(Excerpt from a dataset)

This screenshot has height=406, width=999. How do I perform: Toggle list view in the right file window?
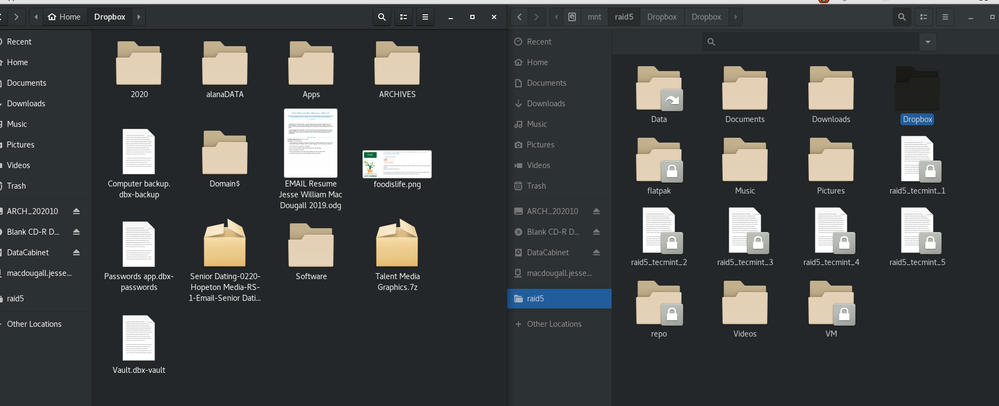click(x=924, y=17)
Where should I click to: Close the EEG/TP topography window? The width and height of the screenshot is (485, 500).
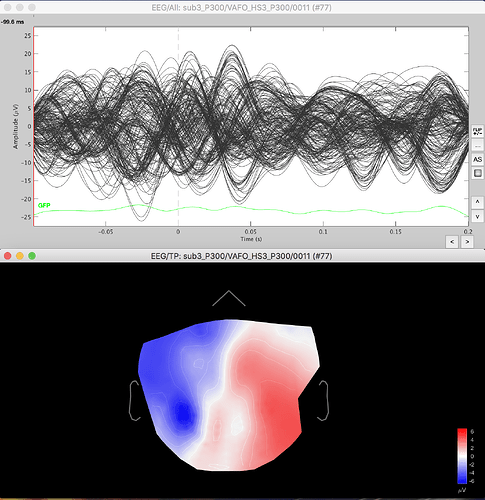point(8,256)
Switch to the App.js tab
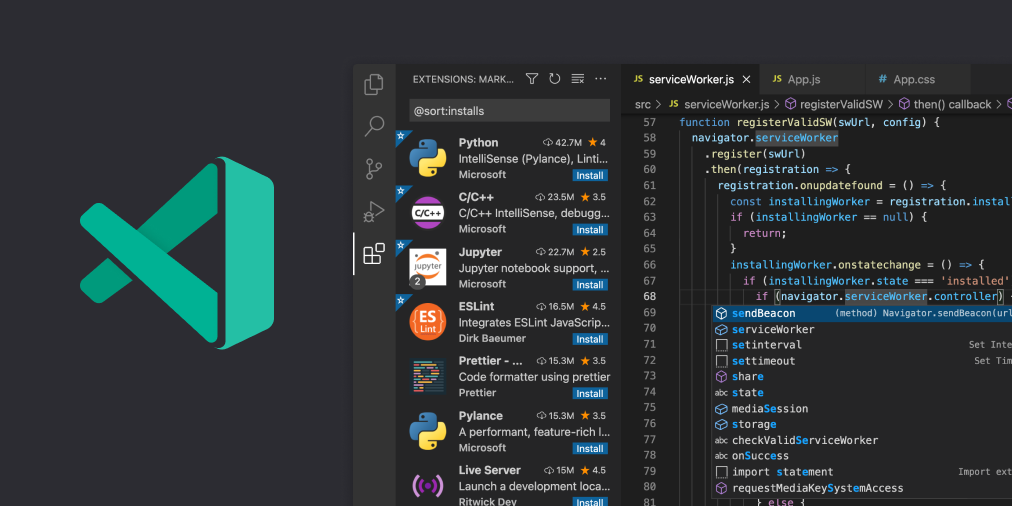This screenshot has width=1012, height=506. tap(803, 79)
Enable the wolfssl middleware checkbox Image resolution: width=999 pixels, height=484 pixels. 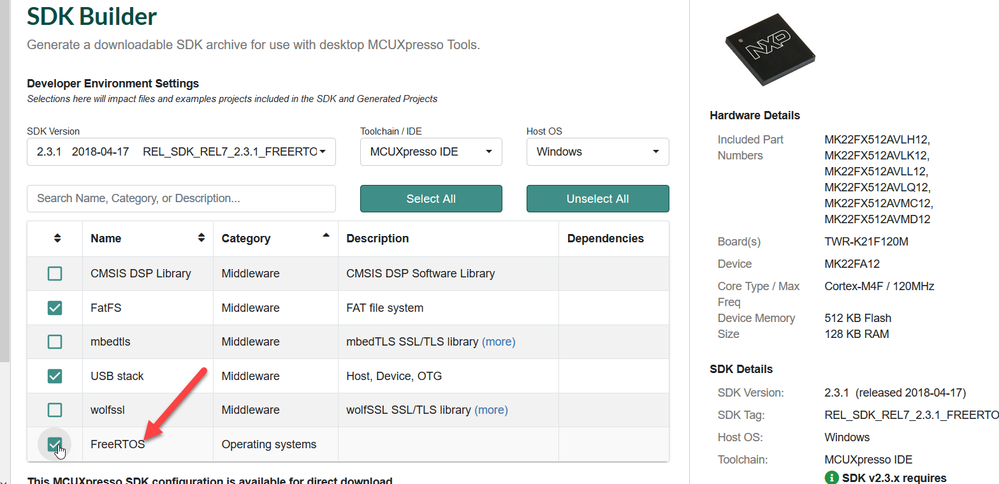pos(55,409)
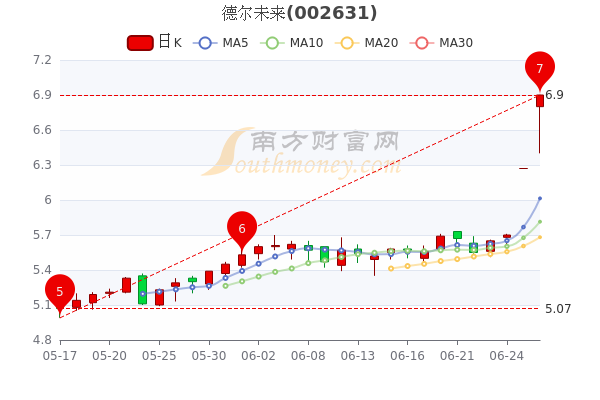Viewport: 600px width, 400px height.
Task: Click the red 日K candle icon in legend
Action: point(140,43)
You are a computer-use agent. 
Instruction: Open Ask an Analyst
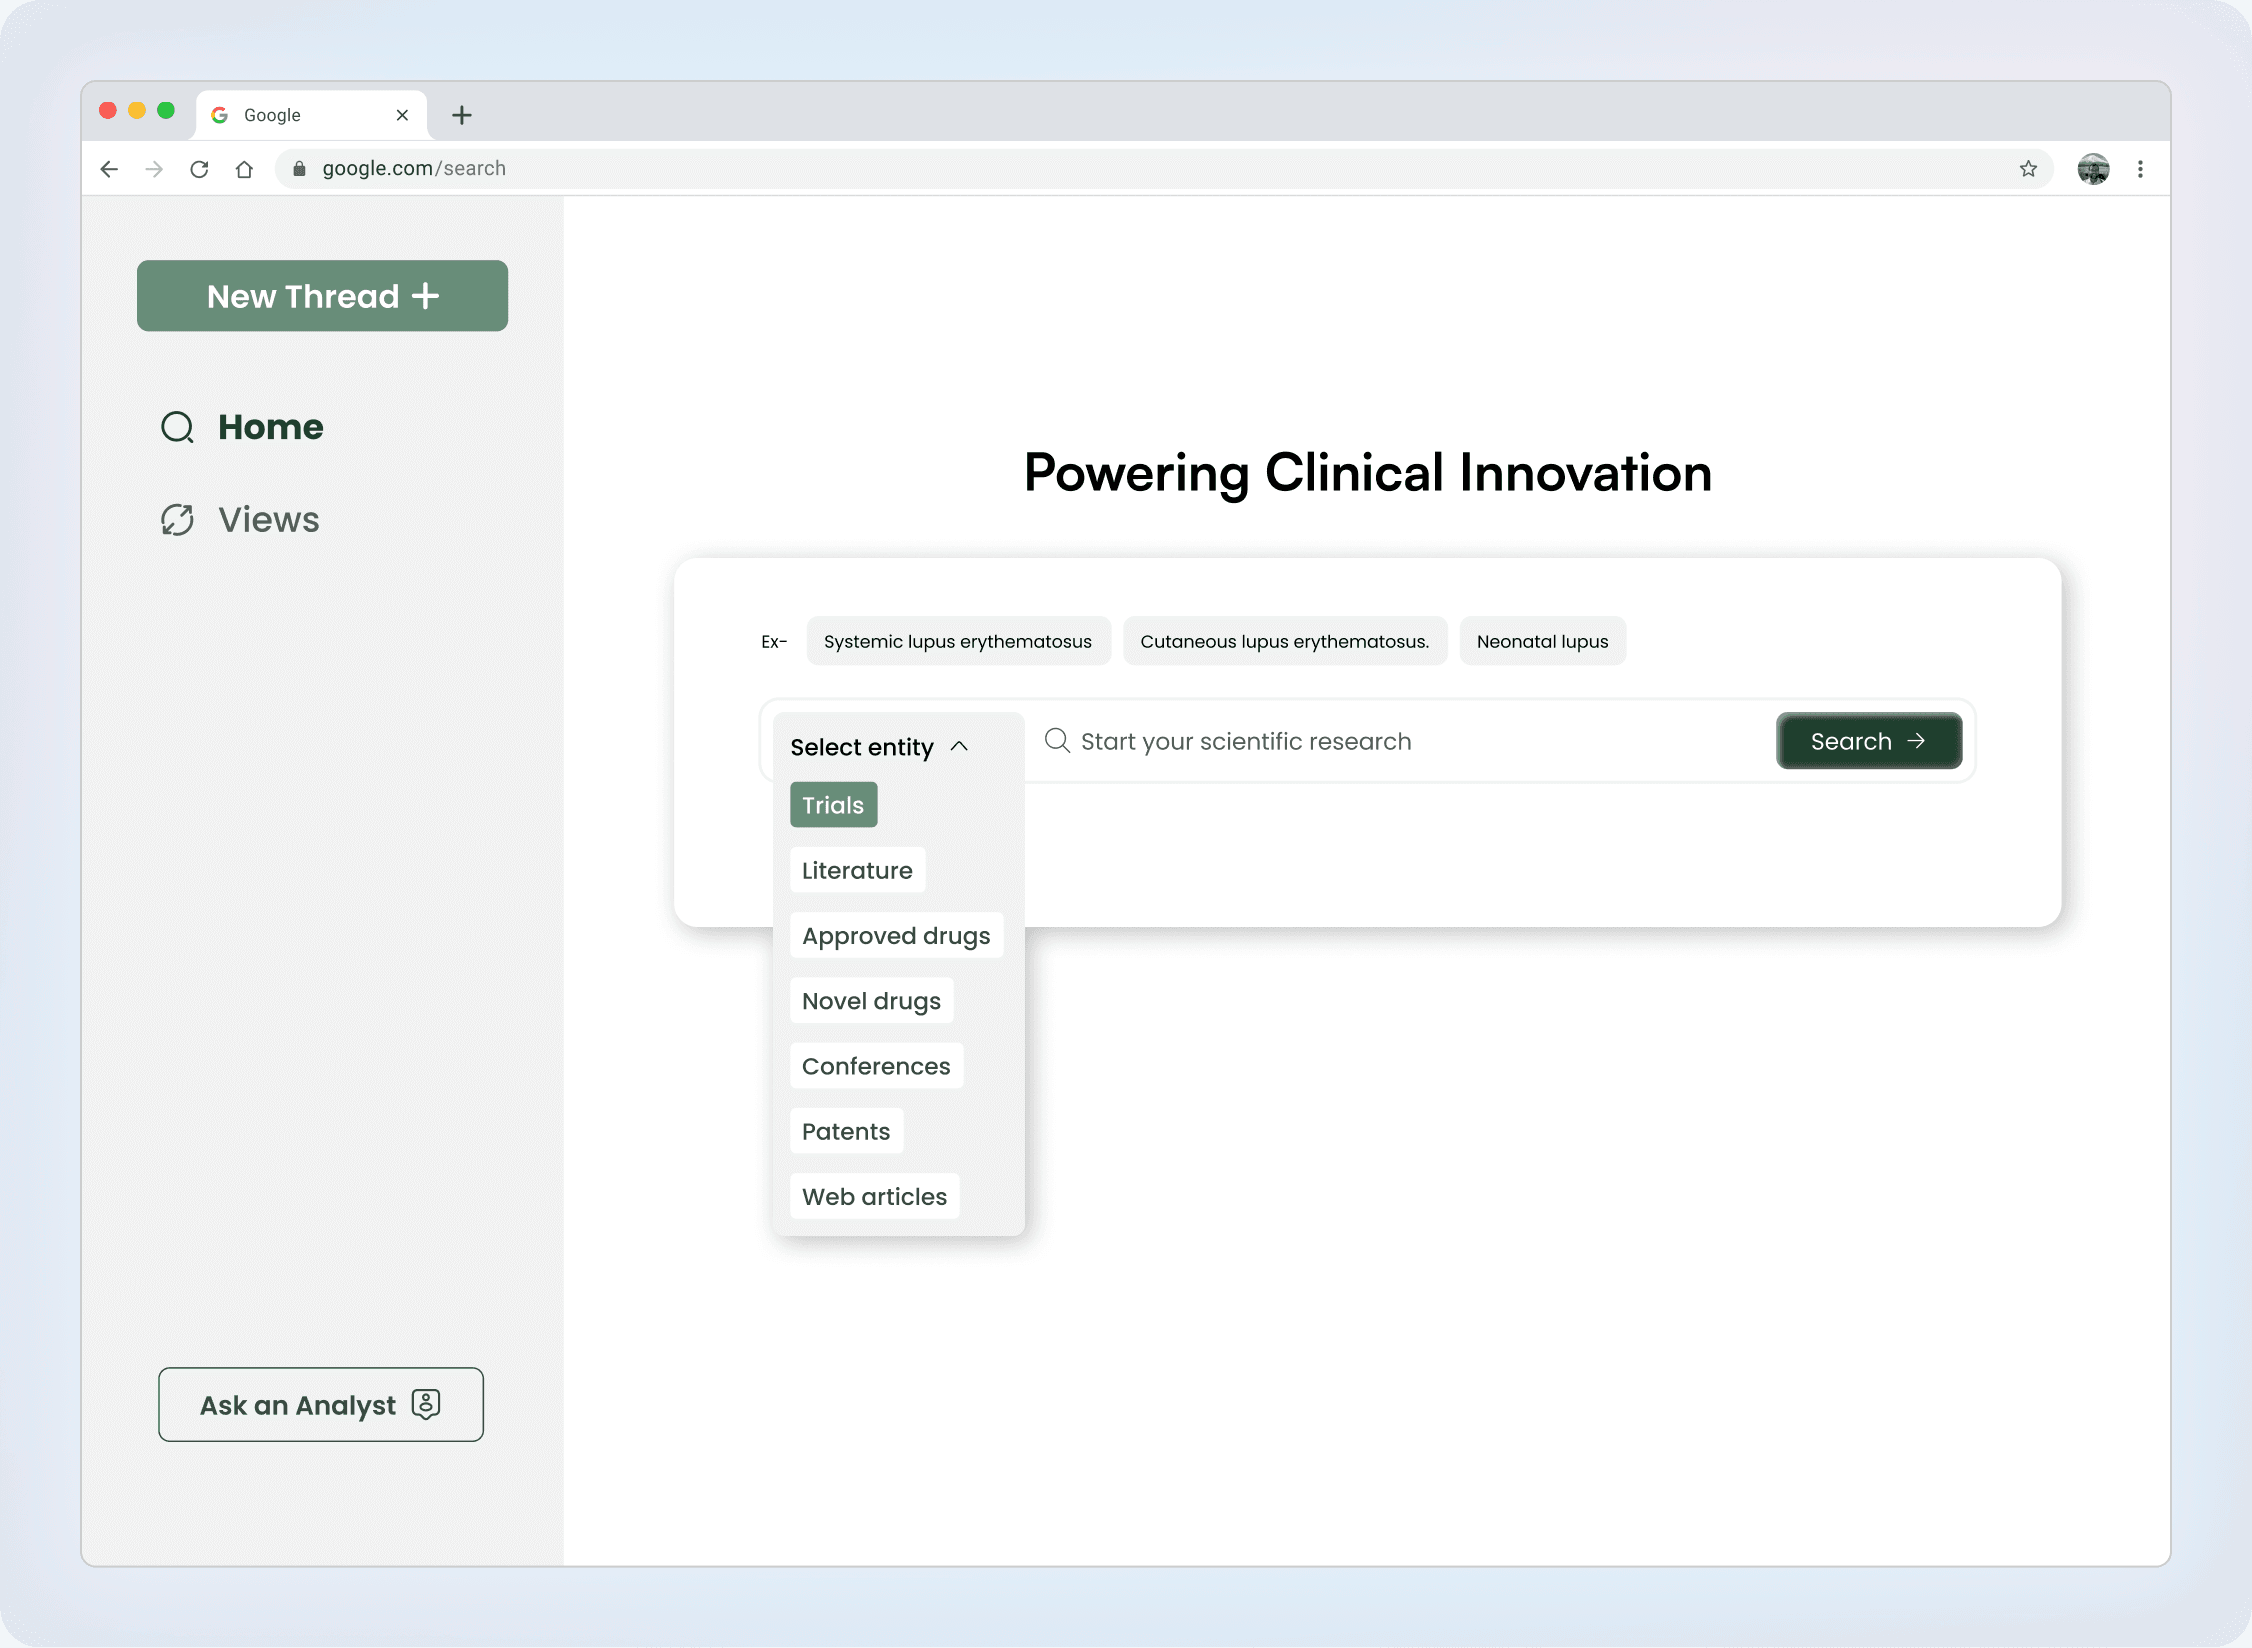[x=320, y=1405]
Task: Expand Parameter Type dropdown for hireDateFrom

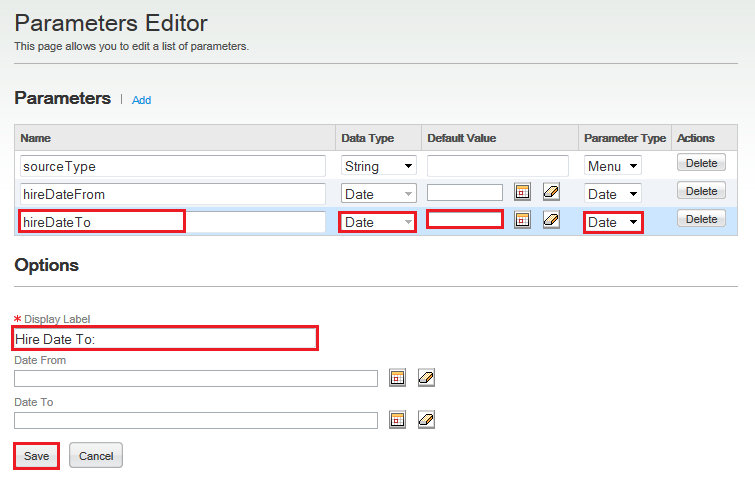Action: click(612, 194)
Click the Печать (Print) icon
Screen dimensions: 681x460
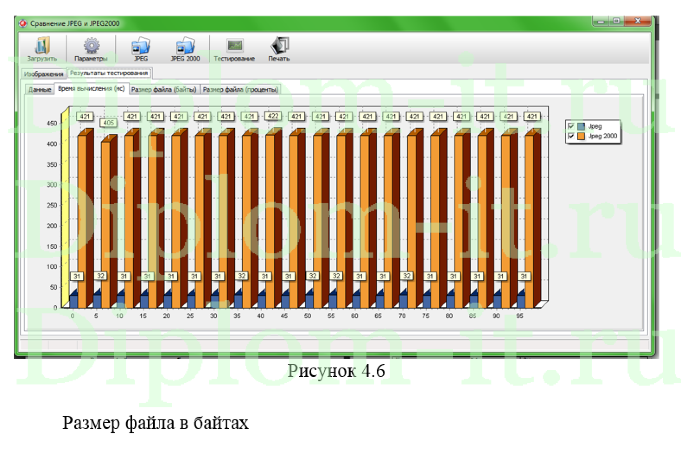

### [Task to complete]
Rewrite the records, starting at the line that contains "You are a computer-use agent." and continuing through the end of the records. Multiply every coordinate in the answers by 0.75 and round to whole numbers, with halves rounded up. Keep the requests unchanged, and leave the pictures out.

### [Reply to the exercise]
You are a computer-use agent. 
Instruction: Open Ask an Analyst
[x=240, y=1054]
Task: Expand Parameter Type dropdown for hireDateFrom

Action: click(459, 146)
Click the Печать (Print) icon
Screen dimensions: 681x460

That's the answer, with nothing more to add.